> [DOCUMENT]:
**********
A couple of years ago, in a newspaper interview, a man was trying to excuse the behaviour of his wife, who had been convicted of murder. It wasn't her fault, he said, she'd had a terrible upbringing: her father abused her, her mother beat her. "I'd rather grow up in Beirut than have the childhood she had," he said.
Beirut occupies that kind of place in people's psyches. The city is a byword for devastation: when there's a gas explosion, motorway pile-up or general urban mayhem, the scene is often likened to Beirut. For a war which ended eight years ago and was a complicated combustion of left and right, Muslim and Christian, Arab and Phoenician, Israeli and Palestinian, Syrian and Iranian, what happened in Lebanon has retained a curiously lasting place in the popular imagination.
**********
> [WRITTEN REQUEST]: Write out the passage about Beirut word for word, from "Beirut occupies that" to "the popular imagination.".

> [GIVEN RECORDS]:
**********
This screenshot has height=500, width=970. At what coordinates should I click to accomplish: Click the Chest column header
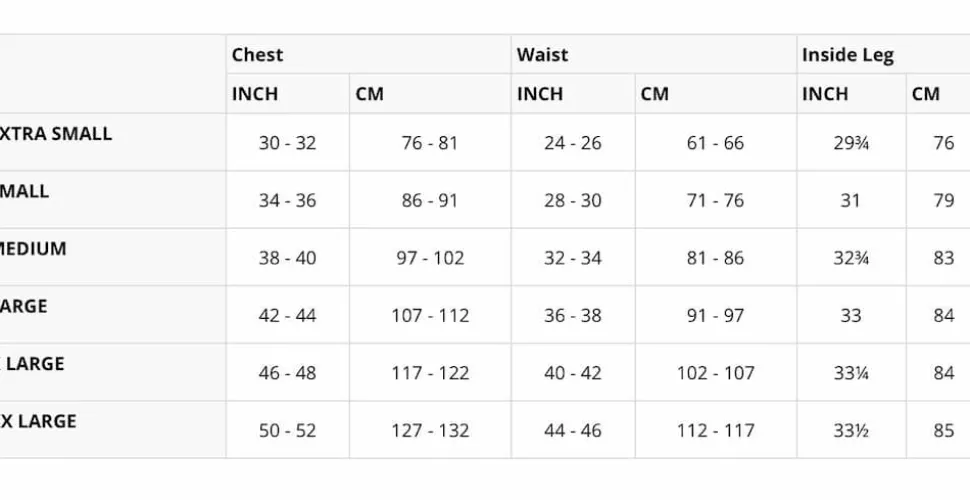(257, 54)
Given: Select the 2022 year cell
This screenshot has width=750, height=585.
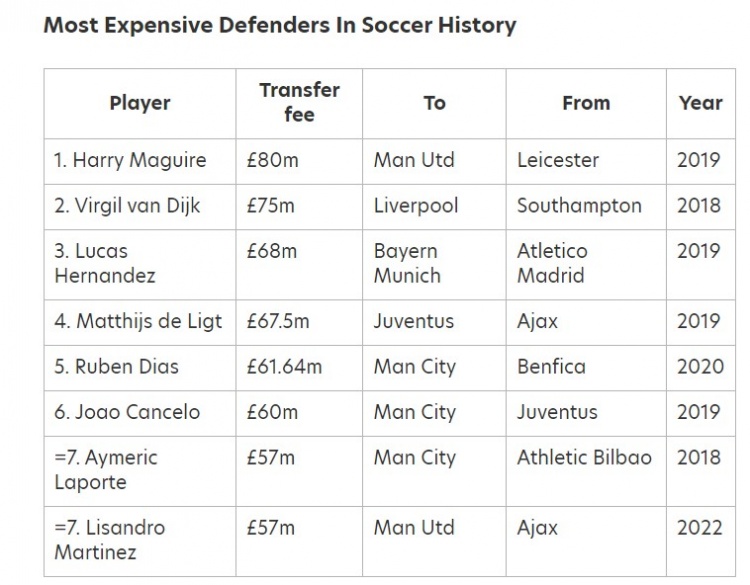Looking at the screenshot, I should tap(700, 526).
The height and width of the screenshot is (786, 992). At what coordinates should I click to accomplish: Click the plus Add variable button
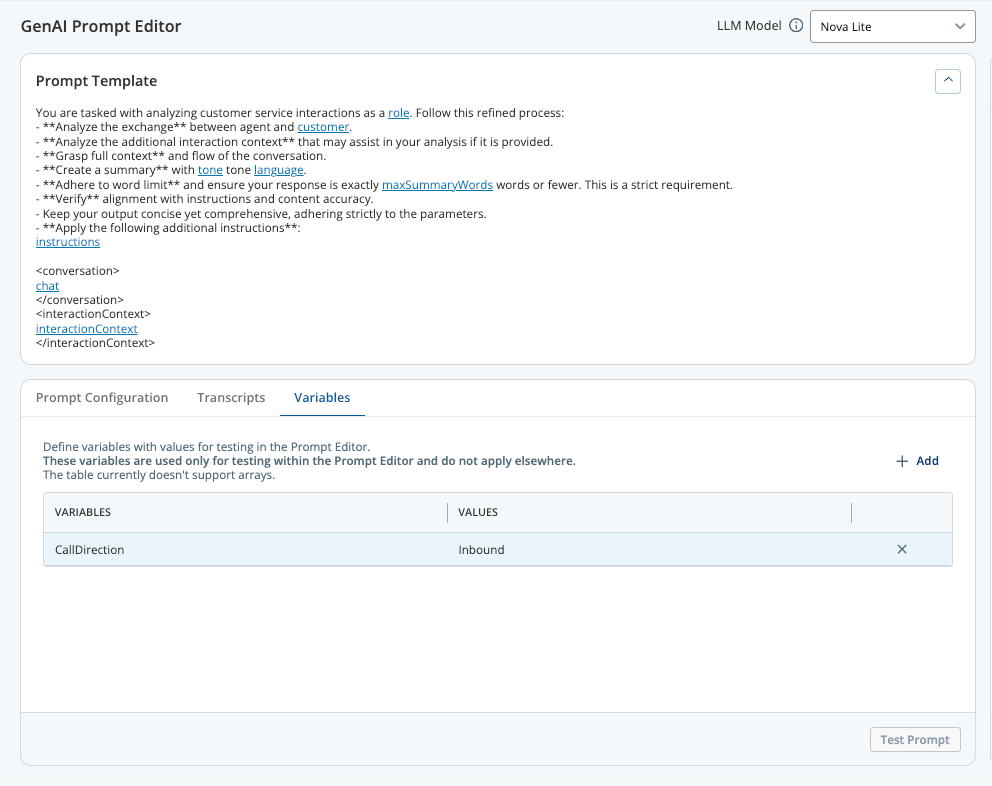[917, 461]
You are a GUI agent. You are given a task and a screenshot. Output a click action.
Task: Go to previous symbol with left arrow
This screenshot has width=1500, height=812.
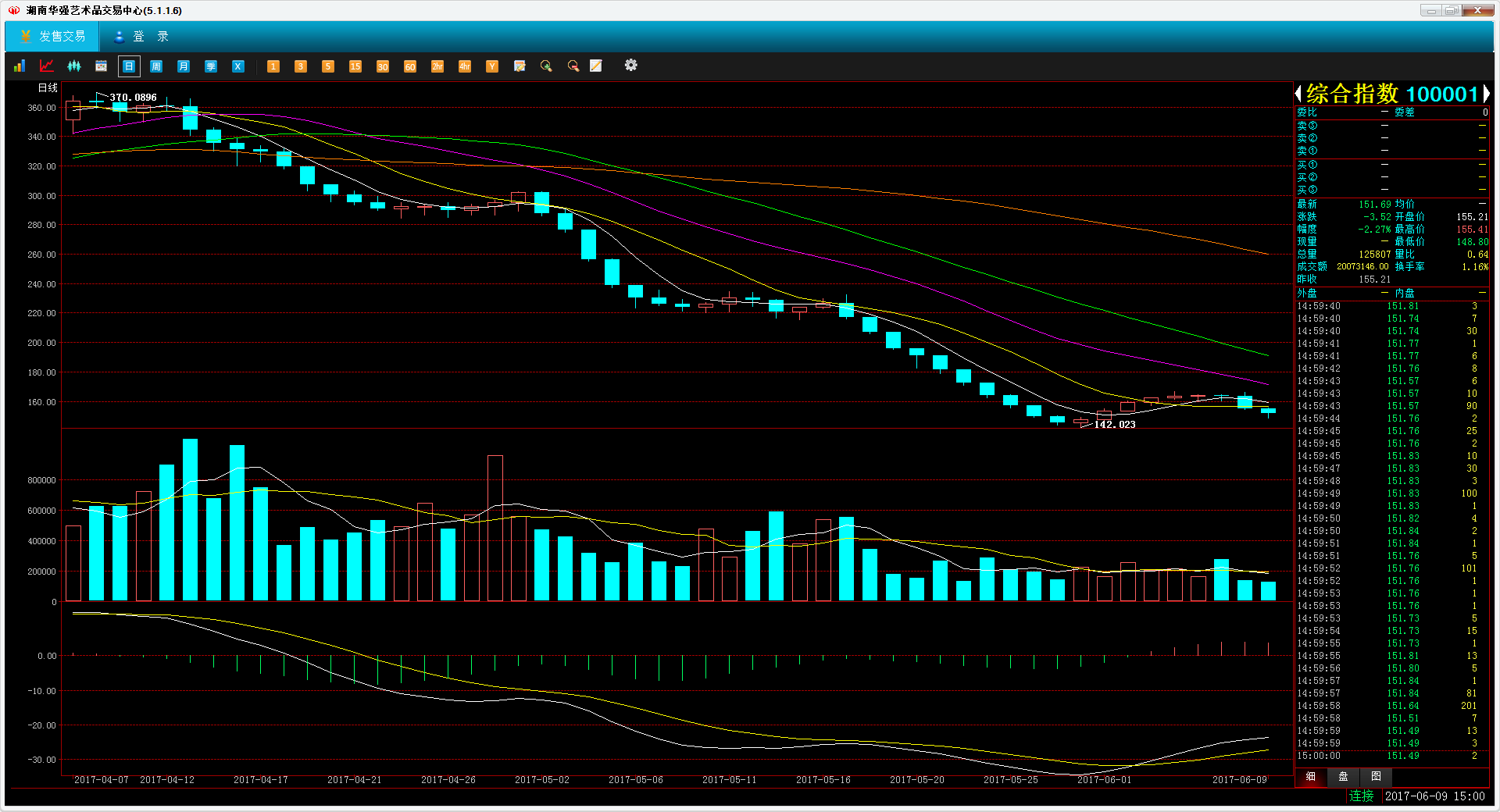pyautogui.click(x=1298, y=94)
**********
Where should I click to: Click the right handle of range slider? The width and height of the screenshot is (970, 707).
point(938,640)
**********
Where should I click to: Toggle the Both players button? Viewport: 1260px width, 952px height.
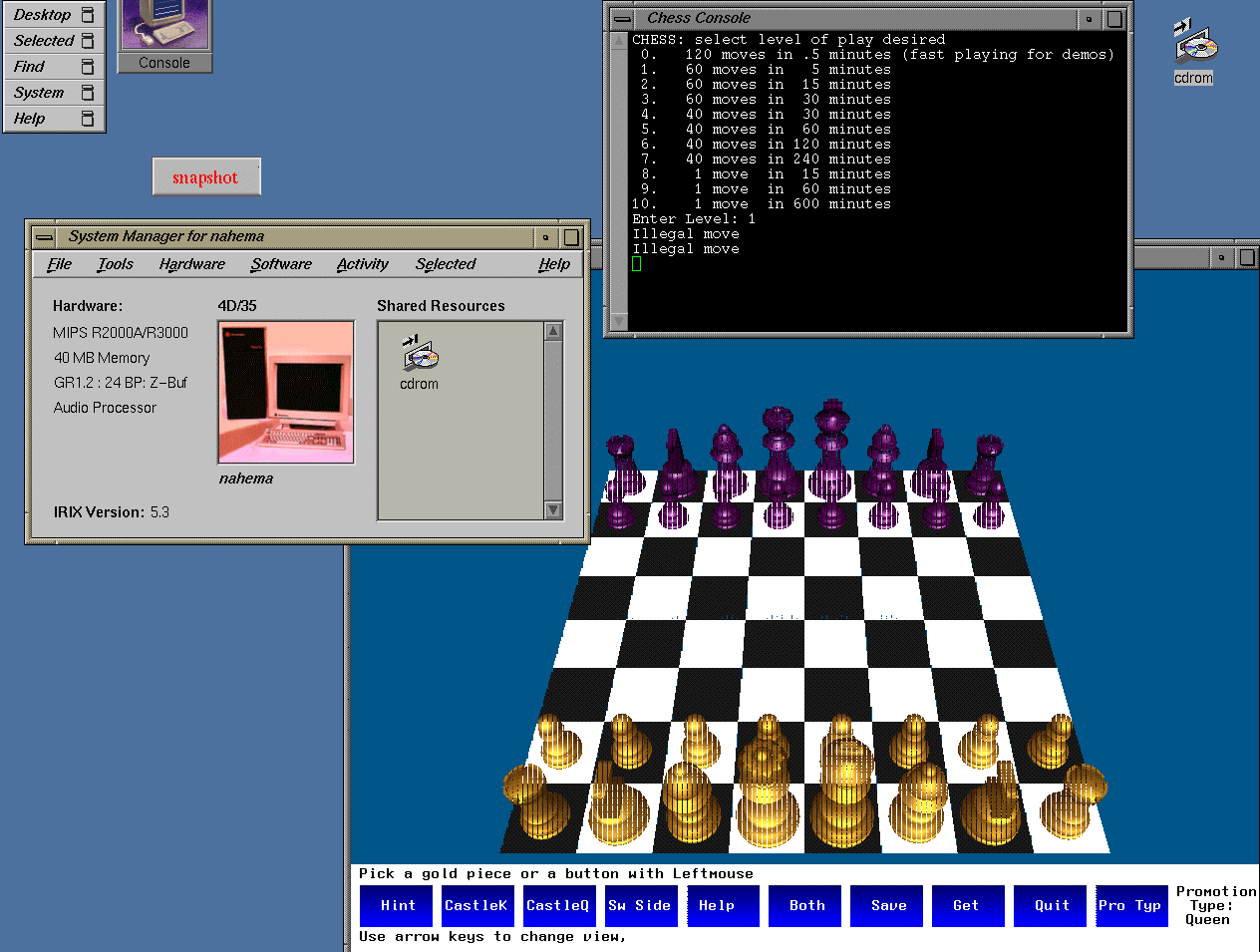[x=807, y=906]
**********
> [WORKED SOLUTION]:
Beirut occupies that kind of place in people's psyches. The city is a byword for devastation: when there's a gas explosion, motorway pile-up or general urban mayhem, the scene is often likened to Beirut. For a war which ended eight years ago and was a complicated combustion of left and right, Muslim and Christian, Arab and Phoenician, Israeli and Palestinian, Syrian and Iranian, what happened in Lebanon has retained a curiously lasting place in the popular imagination.